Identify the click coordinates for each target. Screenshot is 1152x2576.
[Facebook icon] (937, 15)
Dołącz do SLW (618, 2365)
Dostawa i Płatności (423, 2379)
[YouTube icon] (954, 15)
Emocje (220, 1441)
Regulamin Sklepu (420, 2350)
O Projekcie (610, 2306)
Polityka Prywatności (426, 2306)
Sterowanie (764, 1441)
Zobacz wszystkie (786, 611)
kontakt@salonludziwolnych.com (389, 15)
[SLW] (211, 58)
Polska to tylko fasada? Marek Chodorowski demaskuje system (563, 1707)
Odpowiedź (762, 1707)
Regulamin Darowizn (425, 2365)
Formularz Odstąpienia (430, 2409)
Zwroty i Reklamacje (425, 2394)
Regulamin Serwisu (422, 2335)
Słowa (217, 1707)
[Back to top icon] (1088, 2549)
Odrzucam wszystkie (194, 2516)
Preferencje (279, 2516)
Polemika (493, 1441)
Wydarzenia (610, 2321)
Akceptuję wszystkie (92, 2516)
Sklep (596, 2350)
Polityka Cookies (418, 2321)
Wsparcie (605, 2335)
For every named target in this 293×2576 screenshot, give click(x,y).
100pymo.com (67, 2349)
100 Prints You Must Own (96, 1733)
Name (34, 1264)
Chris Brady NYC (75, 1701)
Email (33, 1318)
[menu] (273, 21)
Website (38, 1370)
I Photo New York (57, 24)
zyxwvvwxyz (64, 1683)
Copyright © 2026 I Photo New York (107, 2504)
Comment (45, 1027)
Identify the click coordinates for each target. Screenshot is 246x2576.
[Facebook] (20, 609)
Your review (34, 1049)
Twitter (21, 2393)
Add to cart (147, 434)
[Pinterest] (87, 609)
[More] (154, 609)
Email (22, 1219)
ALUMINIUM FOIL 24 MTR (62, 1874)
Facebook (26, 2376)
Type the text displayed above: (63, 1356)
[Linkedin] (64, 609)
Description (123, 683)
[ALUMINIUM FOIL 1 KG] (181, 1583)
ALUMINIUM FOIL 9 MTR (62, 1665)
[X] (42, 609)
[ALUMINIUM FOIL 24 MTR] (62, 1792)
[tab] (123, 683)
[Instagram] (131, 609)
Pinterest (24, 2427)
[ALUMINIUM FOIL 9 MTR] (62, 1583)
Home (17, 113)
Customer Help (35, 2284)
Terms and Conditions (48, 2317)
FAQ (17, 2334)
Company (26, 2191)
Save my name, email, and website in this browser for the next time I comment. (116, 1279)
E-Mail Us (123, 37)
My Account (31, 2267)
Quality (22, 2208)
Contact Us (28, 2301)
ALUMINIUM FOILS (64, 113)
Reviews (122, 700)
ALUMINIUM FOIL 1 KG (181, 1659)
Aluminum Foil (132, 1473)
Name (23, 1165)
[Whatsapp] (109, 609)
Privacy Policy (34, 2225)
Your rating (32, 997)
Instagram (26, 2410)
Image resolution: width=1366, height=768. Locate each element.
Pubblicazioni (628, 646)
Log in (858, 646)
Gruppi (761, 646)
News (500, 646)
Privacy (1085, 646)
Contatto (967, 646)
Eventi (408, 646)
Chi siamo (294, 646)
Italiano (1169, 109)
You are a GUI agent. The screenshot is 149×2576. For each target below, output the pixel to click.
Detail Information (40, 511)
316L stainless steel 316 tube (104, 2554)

========================

Go to the line in the material above that contains "ALUMINIUM FOIL 9 MTR (62, 1665)" and copy exactly from there through the line that contains "My Account (31, 2267)", stopping after it.

ALUMINIUM FOIL 9 MTR (62, 1665)
[X] (42, 609)
[ALUMINIUM FOIL 24 MTR] (62, 1792)
[tab] (123, 683)
[Instagram] (131, 609)
Pinterest (24, 2427)
[ALUMINIUM FOIL 9 MTR] (62, 1583)
Home (17, 113)
Customer Help (35, 2284)
Terms and Conditions (48, 2317)
FAQ (17, 2334)
Company (26, 2191)
Save my name, email, and website in this browser for the next time I comment. (116, 1279)
E-Mail Us (123, 37)
My Account (31, 2267)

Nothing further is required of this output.